Barriers to the implementation of checklists in the office-based procedural setting
Article first published online: 22 APR 2014
© 2014 American Society for Healthcare Risk Management of the American Hospital Association
Journal of Healthcare Risk Management
Volume 33, Issue 4, pages 35–43, 2014
How to Cite
Shapiro, F. E., Fernando, R. J. and Urman, R. D. (2014), Barriers to the implementation of checklists in the office-based procedural setting. J of Healthcare Risk Mgmt, 33: 35–43. doi: 10.1002/jhrm.21141
- Issue published online: 22 APR 2014
- Article first published online: 22 APR 2014
Patient safety is critical for the patients, providers, and risk managers in the office-based procedural setting, and the same standard of care should be maintained regardless of the healthcare environment. Checklists may improve patient safety and potentially decrease risk. This study explored utilization of checklists in the office-based setting and the potential barriers to their implementation.
A cross-sectional prospective study was performed by using a 19-question anonymous survey designed with REDCap®. Medical providers including physicians and nurses from 25 different offices that performed procedures participated, and 38 individual responses were included in the study.

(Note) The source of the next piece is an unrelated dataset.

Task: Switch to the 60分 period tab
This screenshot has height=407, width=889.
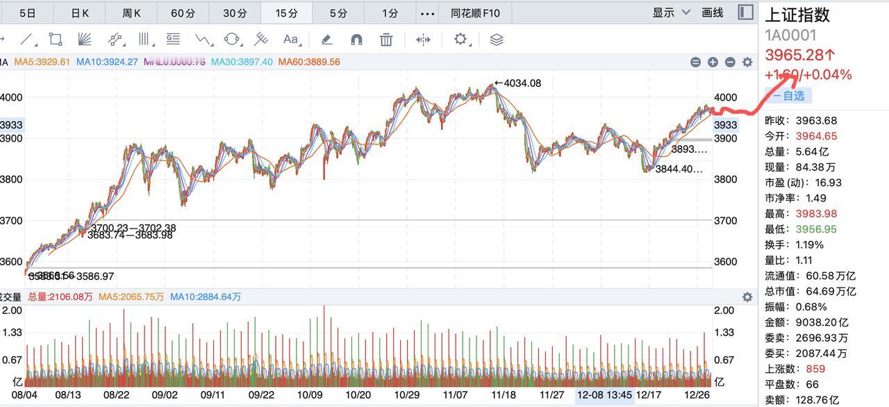Action: (183, 13)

Only 50% of offices surveyed use safety checklists in their practice. Only 34% had checklists or equivalent protocol for emergencies such as anaphylaxis or failed airway. As many as 23.7% of respondents indicated that they encountered barriers to implementing checklists. The top barriers identified in the study were no incentive to use a checklist (77.8%), no mandate from a local or federal regulatory agency (44.4%), being too time consuming (33.3%), and lack of training (33.3%). Reasons identified that would encourage providers to use checklists included a clear mandate (36.8%) and evidence-based research (26.3%).
Checklists are not being universally utilized in the office-based setting. There are barriers preventing their successful implementation. Risk managers may be able to improve patient safety and decrease risk by encouraging practitioners, possibly through incentives, to use customizable safety checklists.